Détente et relaxation individuelle, via des massages, de la sophrologie, de l’hypnose ou de l’ostéopathie. Pour beaucoup, c’est d’abord accepter de prendre un temps pour soi, découvrir des pratiques qui apprennent à mieux se connaître. « Les Indiens disent que prendre soin des pieds », c’est prendre soin de soi de façon très profonde, explique Alain qui dispense bénévolement des massages ayurvédiques. « En acceptant de se laisser toucher physiquement, les patients se laissent toucher émotionnellement. L’énergie se remet à circuler, les émotions aussi, et c’est la vie qui reprend. Le travail sur les pieds génère un ancrage, un enracinement qui apaise le mental, permet de faire le vide dans les pensées. Et la plus belle des récompenses, pour moi, c’est de voir cette transfiguration du visage après le massage, de partager cette émotion avec le patient. »
« Le vêtement est la première surface sociale. Quand on est pas bien, fatigué ou malade, on s’en désintéresse, au risque de renforcer l’isolement dont on souffre déjà », explique Anne-Cécile, qui anime l’atelier de stylisme médical personnalisé, qui fait partie de la famille « mise en beauté ». Par petits groupes de trois ou quatre personnes, Anne-Cécile aide à trouver des solutions pour renouer avec le plaisir de s’habiller en dépit des cicatrices, des brûlures ou des chutes de cheveux. Ce qui passe aussi, comme sur la photo ci-dessus, par des séances où chacune construit ses planches de tendance, selon ses goûts, ses couleurs et ses matières préférées.

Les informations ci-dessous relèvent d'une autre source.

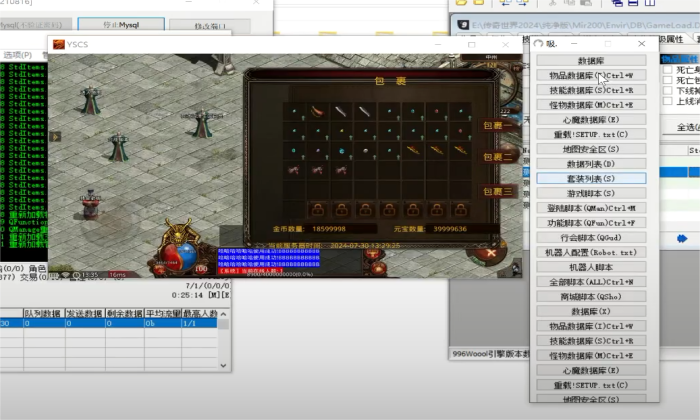Switch to the 包裹三 bag tab
The height and width of the screenshot is (420, 700).
pyautogui.click(x=497, y=190)
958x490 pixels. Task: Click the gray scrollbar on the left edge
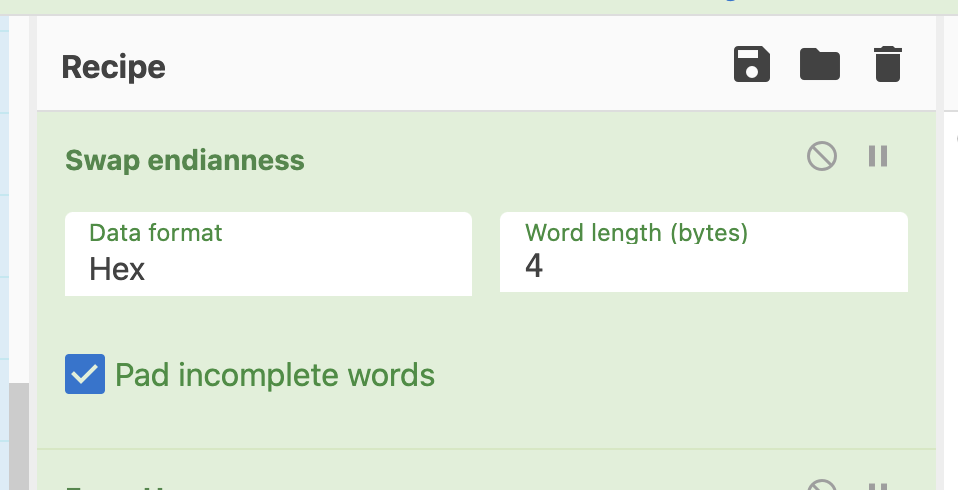coord(18,435)
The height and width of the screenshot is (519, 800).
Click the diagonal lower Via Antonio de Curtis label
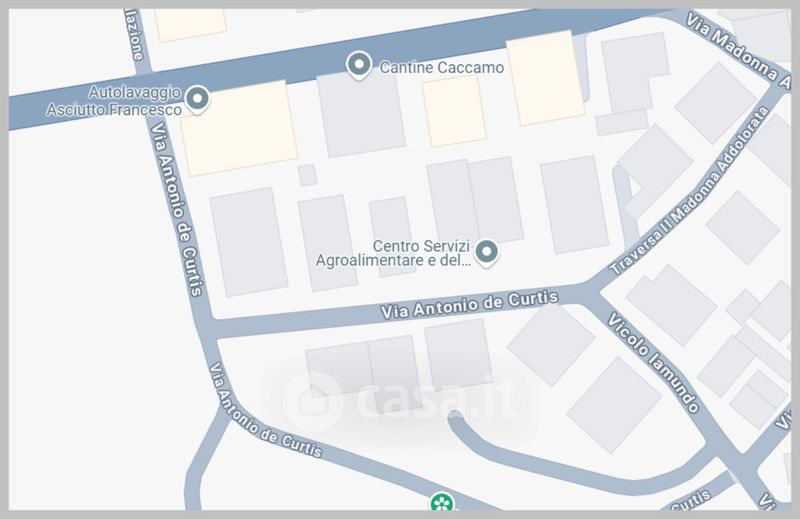pyautogui.click(x=265, y=410)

Les entretiens occasionnels en face à face, le suivi d’un psychologue, d’une conseillère conjugale ou d’une assistante sociale, jusqu’à un atelier de retour à l’emploi permettent aux patients de prendre du recul, de se décharger de leurs angoisses de retour dans la vie active. C’est un soutien essentiel, qui parfois aide à se réorienter dans ses choix. « Il faut aller au delà du mieux être, explique Fanny Rault (en photo ci-dessous). L’enjeu est de casser le ressentiment de la maladie pour gérer la phase psychologique entre guérison et rétablissement, ou apprendre à faire avec la chronicité de la maladie. »
L’Atelier accueille une centaine de participants par semaine, avec une file active de 400 personnes par an. « On est plébiscité par nos bénéficiaires mais il y a encore de gros chantiers pour 2020 », précise Fanny. « Augmenter la mixité hommes femmes par une communication et de nouveaux ateliers plus ciblés auprès des hommes. Veiller à maintenir aussi la mixité sociale et de génération en développant encore nos liens avec les centres d’accueil de la ville de Paris, la Ligue contre le cancer ou encore la maison rose. Et puis, poser les bases d’une évaluation interne, centrée sur les bénéficiaires et l’impact des ateliers sur leur qualité de vie. Cela permettrait de mieux adapter l’offre des ateliers. » Et de leur donner une vraie légitimité, plus scientifique peut-être, mais sans jamais oublier l’essentiel : au-delà des épreuves communes à toutes et tous, le plaisir de partager des moments de vie.